Conditional expectation involving exponentiated square norm and independent Gaussian r.v.

Question

Given a $d$-dimensional standard Gaussian variable $\varepsilon$, a variable $X$ independent of $\varepsilon$ and a continuous function $F : \mathbb{R}^d \to \mathbb{R}^d$ , I am trying to compute $$\mathbb{E}[ \mathrm{exp} \, (\langle F(X), \epsilon \rangle + \tfrac{1}{4} \Vert \varepsilon \Vert^2) | X]$$

which "amounts" to computing

$$\mathbb{E}[ \mathrm{exp} \,(\Vert F(X) + \tfrac{1}{2} \varepsilon \Vert^2) | X]$$ as the first term if we develop the square is $X$-measurable. But I don't really know where to go further, as the exponetial prevents me from splitting the sum of the scalar product.
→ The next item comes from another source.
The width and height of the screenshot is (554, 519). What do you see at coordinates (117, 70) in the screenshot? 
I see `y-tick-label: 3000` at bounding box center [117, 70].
Edit: After discussion, it is related to the MGF of a non central chi-square distribution: for a fixed $x$, $N = \Vert 2 F(x) + \varepsilon \Vert^2$ follows a chi-square distribution with $d$ degrees of freedom and $\lambda = 4 \Vert F(x) \Vert^2 $. It remains to apply the formula for the MGF of a non central chi-square, with $t = 1/4$: $$\mathbb{E}[e^{t N}] = \frac{e^{\lambda /2}}{2^{d/2}}$$

Answer 1

First we can use the formula $$ \mathbb E\left[h\left(X,Y\right)\mid X\right]=g(X) $$ where $X$ is a vector independent of $Y$ and $g(x)=\mathbb E\left[h\left(x,Y\right)\right]$. The wanted conditional expectation is thus $g(X)$, where $$ g(x)=\mathbb E\left[\exp\left(\sum_{k=1}^d\left(F_k(x)\varepsilon_k+\frac 14\varepsilon_k^2\right)\right)\right]. $$ Using independence of the sequence $\left(\varepsilon_k\right)$ gives $$ g(x)=\prod_{k=1}^d\mathbb E\left[\exp\left( F_k(x)N+\frac 14N^2 \right)\right], $$ where $N$ has a standard normal distribution. Rewriting the later expectation as an integral and reducing the square leads to a nice formula for $g$.